With the Halloween season upon us, I thought I’d share an older story I wrote with you. This was partly inspired after a re-reading of Interview with the Vampire many years ago. Anne Rice had inspired me a lot when I was younger and the original three books in the Vampire Chronicles were partly why I decided to write beyond just poetry.
The following is Part One of a story called The Seated Woman. I’ve always loved cemetery statues and sculptures and this story deals with the themes of love and loss within that setting. I hope you enjoy it.
The Seated Woman – Part One
Kayla squeezed through the old iron gates of the cemetery. One gate stood ajar, hanging from the hinges like a tired soldier at a long and wearisome guard duty. She paused inside, breathless from running, her face streaked with wind-dried tears. She hated, hated her house. Hated her stepmother. Every fairy tale has its wicked stepmother but what do you do with a nice stepmother, she wondered. Not likely you can throw her in a cauldron of boiling oil.

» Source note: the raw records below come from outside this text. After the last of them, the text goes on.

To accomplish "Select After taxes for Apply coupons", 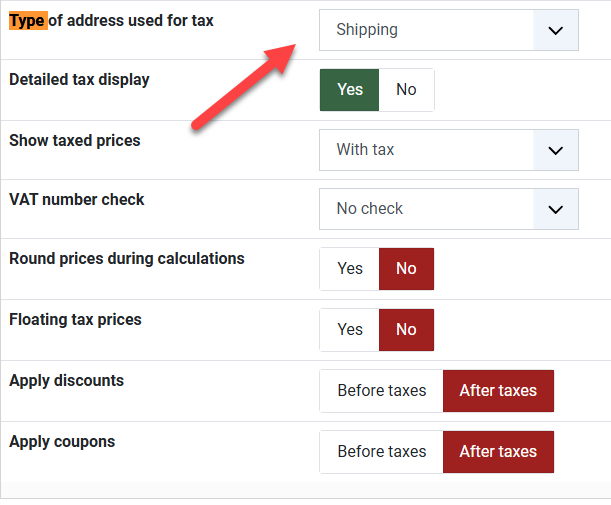I will (498, 452).

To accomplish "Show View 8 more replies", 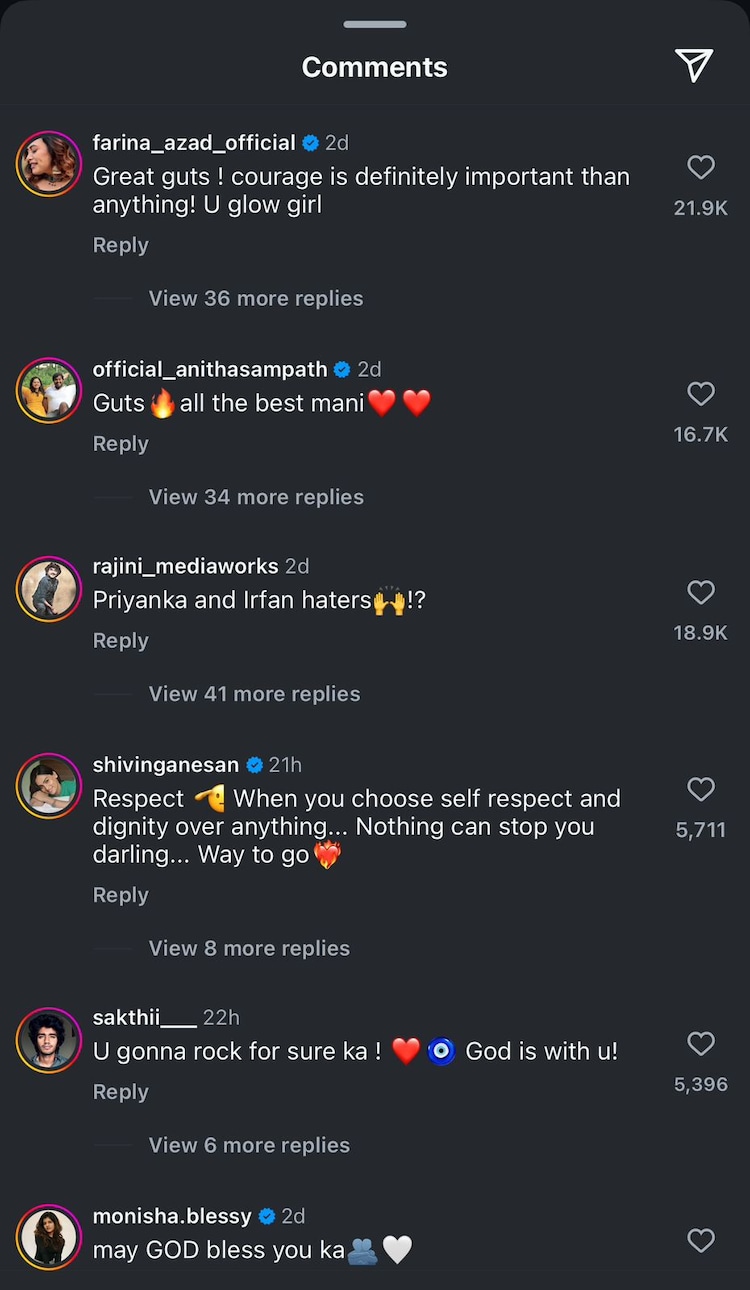I will point(249,948).
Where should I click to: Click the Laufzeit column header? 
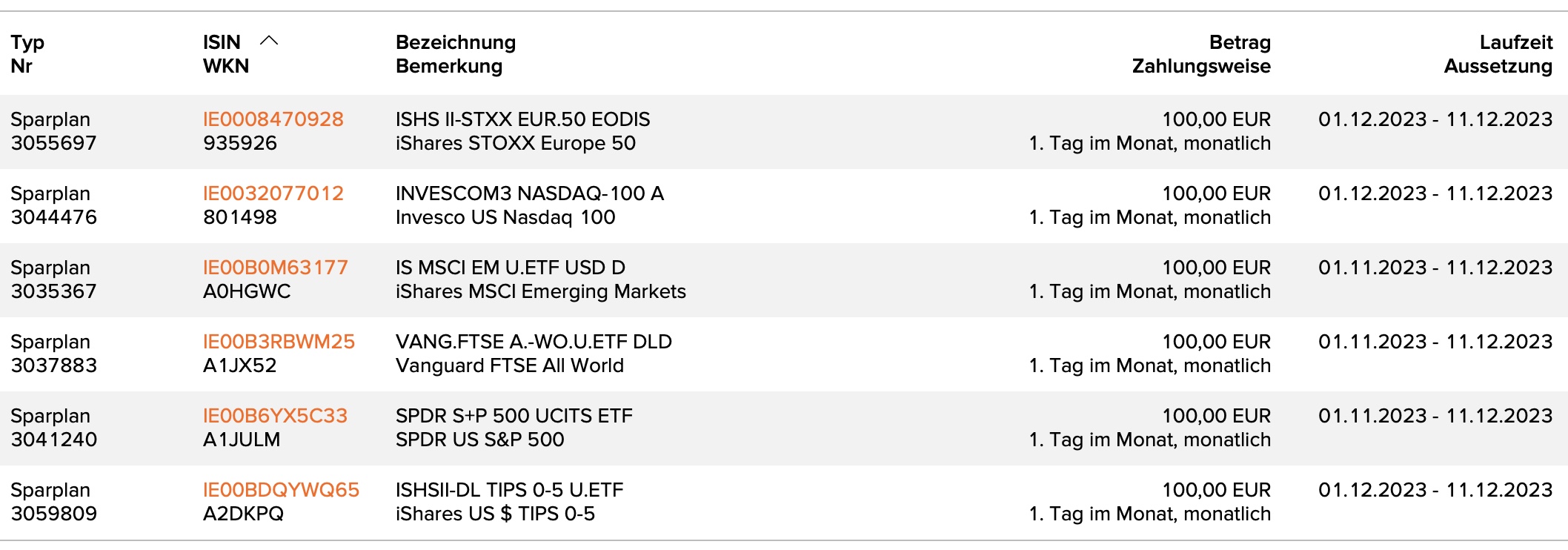(x=1515, y=42)
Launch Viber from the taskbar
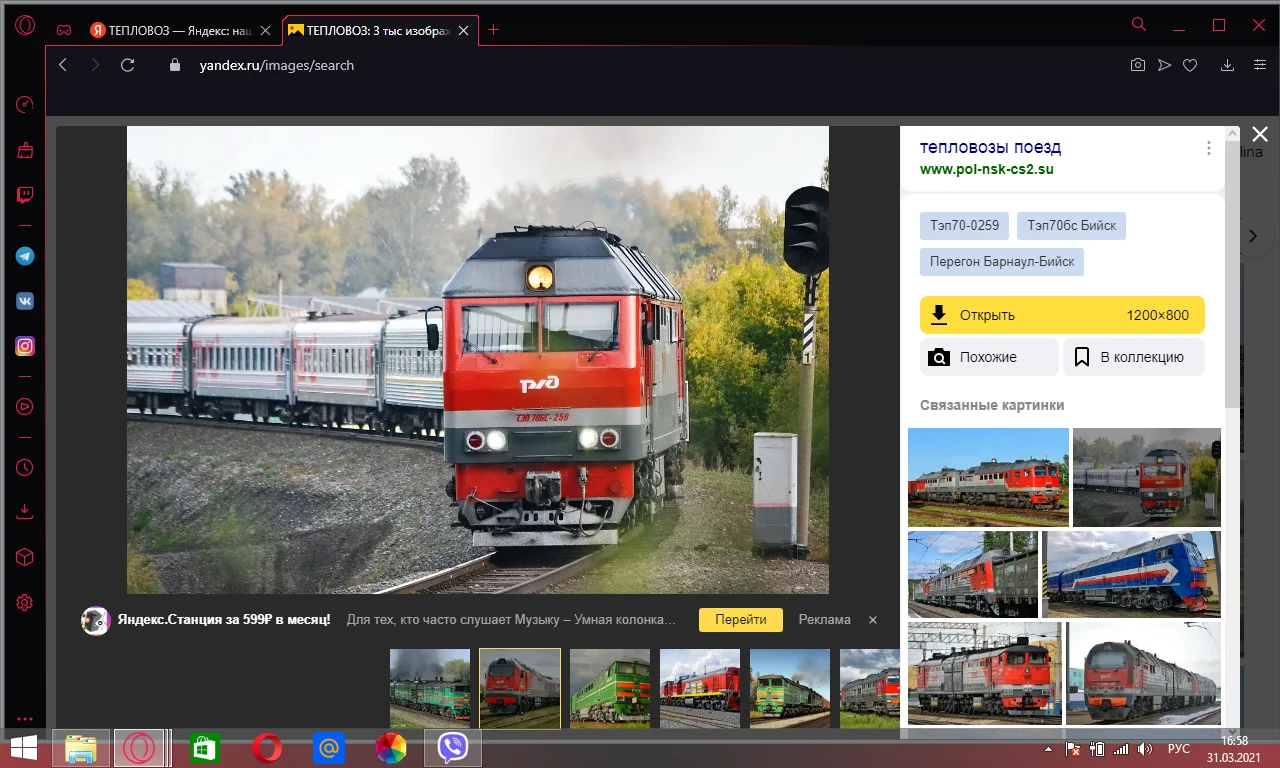 (453, 747)
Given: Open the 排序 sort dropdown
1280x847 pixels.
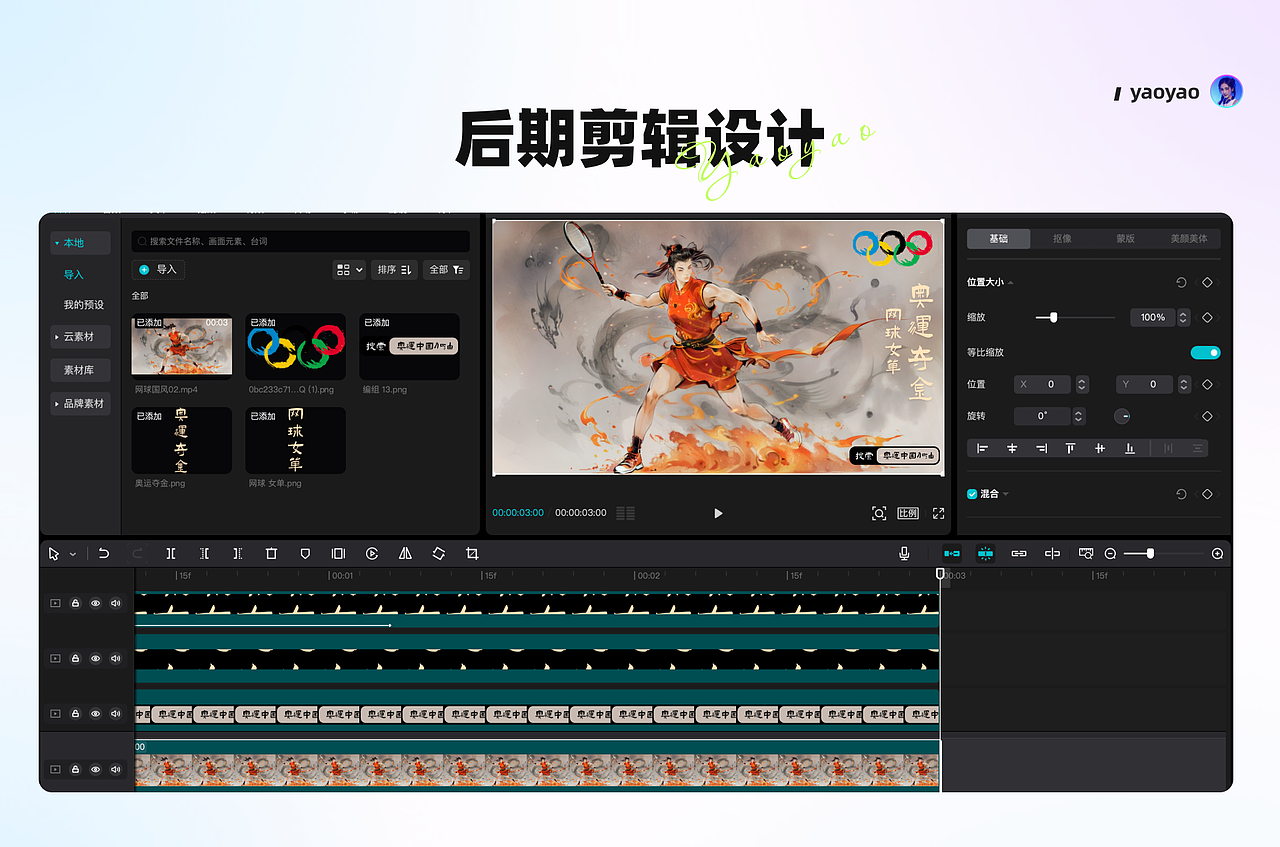Looking at the screenshot, I should click(394, 269).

Picking her way through the knee-high grass, she mused on devious ways to rid herself of this most vexing problem. The crackling, snapping of the weeds that whipped around her legs like sprung traps resounded in the dead quiet surroundings. Not only was she the only living human creature in the old, abandoned cemetery but she felt like she was the only creature in the world. The cemetery was silent, mournful yet peaceful. Its very antiquity soothed her. The autumn trees spread their slowly changing leaves like canopies, their roots upending some of the oldest tombstones. Mausoleums like miniature houses and large, elaborate tombstones dotted the area in decadent disarray and crumbling splendor, earth and granite melding as if nature would soon take back to her rich bosom the bones of stone and iron.
She found the perfect spot in front of a richly carved tombstone, its barely-legible inscription dating back to the eighteenth century. She pulled out her sketchbook, glad to have some quiet away from her stepsisters and stepmother. Such little things always set her off, made her resentful of the intrusion of a second family. Made her miss her mother who had died so many years ago. This time it was the Harvest Dance. The twins, Katie and Amber, freshmen at the same school Kayla was a sophomore, had dates and supreme joy reigned in the house as they talked about dresses and shoes. Finally, Kayla needed to get away and this was the only place where she felt safe.
The day faded fast as she sketched. Last night’s dreams came alive before her. She had dreamed of flying. The sensation of the wind brushing against her face, the stars with their remembered kisses, the love and understanding of her companions, who did not want her to be anything than who she was, were all still with her now.
The sun was casting warm glows against the tombstones and the moon rising in the east, just above the treetops when she looked up again. She stooped over, gathering her things, hoping she would make it back in time for dinner, when something caught her attention out of the corner of her eye. She straightened and looked around. Nothing. She waited for several minutes but still nothing stirred except the occasional branch or leaf ruffled by the wind. Undaunted, she walked toward a dark copse of trees where the shadows grew dense and thick and the ground even more tangled with weeds and fallen, crumbling graves. She hadn’t explored this area yet and she had trouble making her way through the growth. She stopped, suddenly aware of someone there. The setting sun blinded her and Kayla was curious. Since she had started coming to the graveyard, she had seen no one. The graves were so old in this section that there was no family alive to visit and the dead were left to themselves.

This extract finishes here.